■ TASK PROMPT ■
From the entries below, return exactly the lines beginning at the one that contains "Image resolution: width=611" and ending at the one that contains "Given: Click the EFR logo on compressor map", both of them included, and only those lines.

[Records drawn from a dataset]
• • • • •

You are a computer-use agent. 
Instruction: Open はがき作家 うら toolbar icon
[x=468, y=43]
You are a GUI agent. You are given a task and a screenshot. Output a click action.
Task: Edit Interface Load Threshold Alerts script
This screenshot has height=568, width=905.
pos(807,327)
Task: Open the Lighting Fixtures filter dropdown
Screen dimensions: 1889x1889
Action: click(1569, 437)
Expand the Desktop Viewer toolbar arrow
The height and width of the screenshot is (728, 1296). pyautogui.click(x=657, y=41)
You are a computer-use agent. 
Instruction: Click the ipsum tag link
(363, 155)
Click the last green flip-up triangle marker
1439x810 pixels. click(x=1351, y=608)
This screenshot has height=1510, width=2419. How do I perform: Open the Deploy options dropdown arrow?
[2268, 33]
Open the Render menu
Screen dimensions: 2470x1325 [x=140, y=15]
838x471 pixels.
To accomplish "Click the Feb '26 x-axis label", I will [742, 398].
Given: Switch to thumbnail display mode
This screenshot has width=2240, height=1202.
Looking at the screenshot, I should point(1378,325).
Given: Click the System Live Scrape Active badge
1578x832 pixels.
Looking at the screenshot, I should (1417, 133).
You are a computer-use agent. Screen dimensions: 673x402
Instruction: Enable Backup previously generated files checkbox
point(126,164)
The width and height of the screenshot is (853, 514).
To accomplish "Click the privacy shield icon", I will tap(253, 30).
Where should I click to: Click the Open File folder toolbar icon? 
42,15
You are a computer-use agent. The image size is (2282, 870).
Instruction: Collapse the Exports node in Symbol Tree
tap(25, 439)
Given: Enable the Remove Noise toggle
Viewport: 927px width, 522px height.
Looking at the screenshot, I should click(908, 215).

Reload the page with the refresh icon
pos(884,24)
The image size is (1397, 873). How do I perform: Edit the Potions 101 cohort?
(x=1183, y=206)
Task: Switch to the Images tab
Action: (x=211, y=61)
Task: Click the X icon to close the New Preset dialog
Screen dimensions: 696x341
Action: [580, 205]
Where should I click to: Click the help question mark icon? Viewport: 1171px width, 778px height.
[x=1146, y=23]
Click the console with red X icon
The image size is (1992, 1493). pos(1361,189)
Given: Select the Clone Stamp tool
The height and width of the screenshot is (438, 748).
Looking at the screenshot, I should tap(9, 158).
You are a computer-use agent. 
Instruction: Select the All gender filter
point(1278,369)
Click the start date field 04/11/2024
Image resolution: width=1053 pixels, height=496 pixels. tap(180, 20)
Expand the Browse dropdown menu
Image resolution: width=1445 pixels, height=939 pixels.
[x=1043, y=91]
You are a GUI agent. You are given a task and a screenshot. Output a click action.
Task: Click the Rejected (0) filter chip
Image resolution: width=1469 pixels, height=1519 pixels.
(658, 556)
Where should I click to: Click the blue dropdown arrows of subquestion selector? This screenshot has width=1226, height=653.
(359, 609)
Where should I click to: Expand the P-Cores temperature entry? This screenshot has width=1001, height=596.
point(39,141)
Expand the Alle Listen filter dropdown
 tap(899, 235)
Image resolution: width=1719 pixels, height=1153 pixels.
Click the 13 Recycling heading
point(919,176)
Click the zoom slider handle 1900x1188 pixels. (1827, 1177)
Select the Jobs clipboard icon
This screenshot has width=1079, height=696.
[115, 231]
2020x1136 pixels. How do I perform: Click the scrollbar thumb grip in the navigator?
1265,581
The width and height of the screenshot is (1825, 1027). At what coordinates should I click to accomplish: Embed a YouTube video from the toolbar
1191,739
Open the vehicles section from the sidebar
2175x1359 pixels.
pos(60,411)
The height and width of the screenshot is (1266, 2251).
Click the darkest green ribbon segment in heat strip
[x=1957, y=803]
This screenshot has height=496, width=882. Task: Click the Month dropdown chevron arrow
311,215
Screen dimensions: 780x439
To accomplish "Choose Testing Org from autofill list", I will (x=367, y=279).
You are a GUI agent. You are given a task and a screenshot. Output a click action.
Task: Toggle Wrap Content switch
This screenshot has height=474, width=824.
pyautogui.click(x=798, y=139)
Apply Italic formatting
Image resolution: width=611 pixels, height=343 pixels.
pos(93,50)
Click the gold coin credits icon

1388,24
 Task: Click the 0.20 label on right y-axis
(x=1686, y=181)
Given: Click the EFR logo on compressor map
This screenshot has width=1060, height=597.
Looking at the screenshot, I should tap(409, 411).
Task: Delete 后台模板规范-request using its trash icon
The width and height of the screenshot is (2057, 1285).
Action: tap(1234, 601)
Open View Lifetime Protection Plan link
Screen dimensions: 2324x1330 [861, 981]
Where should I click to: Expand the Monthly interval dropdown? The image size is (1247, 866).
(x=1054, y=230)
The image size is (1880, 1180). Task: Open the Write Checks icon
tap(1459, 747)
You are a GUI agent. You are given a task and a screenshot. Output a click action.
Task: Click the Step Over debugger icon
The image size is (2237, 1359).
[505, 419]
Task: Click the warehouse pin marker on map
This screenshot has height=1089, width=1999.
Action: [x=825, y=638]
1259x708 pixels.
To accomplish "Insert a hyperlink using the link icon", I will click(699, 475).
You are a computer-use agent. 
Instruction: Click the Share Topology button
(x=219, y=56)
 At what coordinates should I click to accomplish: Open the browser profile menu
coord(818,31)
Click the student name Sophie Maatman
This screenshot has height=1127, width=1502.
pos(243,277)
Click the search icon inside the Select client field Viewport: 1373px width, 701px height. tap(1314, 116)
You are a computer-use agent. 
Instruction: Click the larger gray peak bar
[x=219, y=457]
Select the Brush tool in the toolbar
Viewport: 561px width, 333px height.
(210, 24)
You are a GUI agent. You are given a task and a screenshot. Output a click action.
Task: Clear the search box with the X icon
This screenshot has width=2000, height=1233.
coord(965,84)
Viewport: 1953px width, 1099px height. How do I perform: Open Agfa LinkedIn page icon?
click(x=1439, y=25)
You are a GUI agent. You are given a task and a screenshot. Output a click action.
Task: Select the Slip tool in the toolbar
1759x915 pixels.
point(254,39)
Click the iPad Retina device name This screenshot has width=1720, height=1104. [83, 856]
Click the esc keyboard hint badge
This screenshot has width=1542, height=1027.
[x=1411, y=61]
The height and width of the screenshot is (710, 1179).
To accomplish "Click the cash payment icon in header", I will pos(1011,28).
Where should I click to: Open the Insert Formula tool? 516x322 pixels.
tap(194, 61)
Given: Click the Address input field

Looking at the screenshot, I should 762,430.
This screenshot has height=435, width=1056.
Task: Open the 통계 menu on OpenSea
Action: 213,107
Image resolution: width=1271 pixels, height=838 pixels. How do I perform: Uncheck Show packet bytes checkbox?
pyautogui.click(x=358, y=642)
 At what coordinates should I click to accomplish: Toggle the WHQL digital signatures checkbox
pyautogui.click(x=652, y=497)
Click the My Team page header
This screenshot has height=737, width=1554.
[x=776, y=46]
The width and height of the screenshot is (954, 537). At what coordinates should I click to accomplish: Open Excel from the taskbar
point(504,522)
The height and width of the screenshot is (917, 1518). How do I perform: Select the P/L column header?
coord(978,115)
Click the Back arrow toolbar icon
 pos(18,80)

• • • • •

■ EXERCISE ANSWER ■
Image resolution: width=611 pixels, height=343 pixels.
pos(93,50)
Click the gold coin credits icon

1388,24
 Task: Click the 0.20 label on right y-axis
(x=1686, y=181)
Given: Click the EFR logo on compressor map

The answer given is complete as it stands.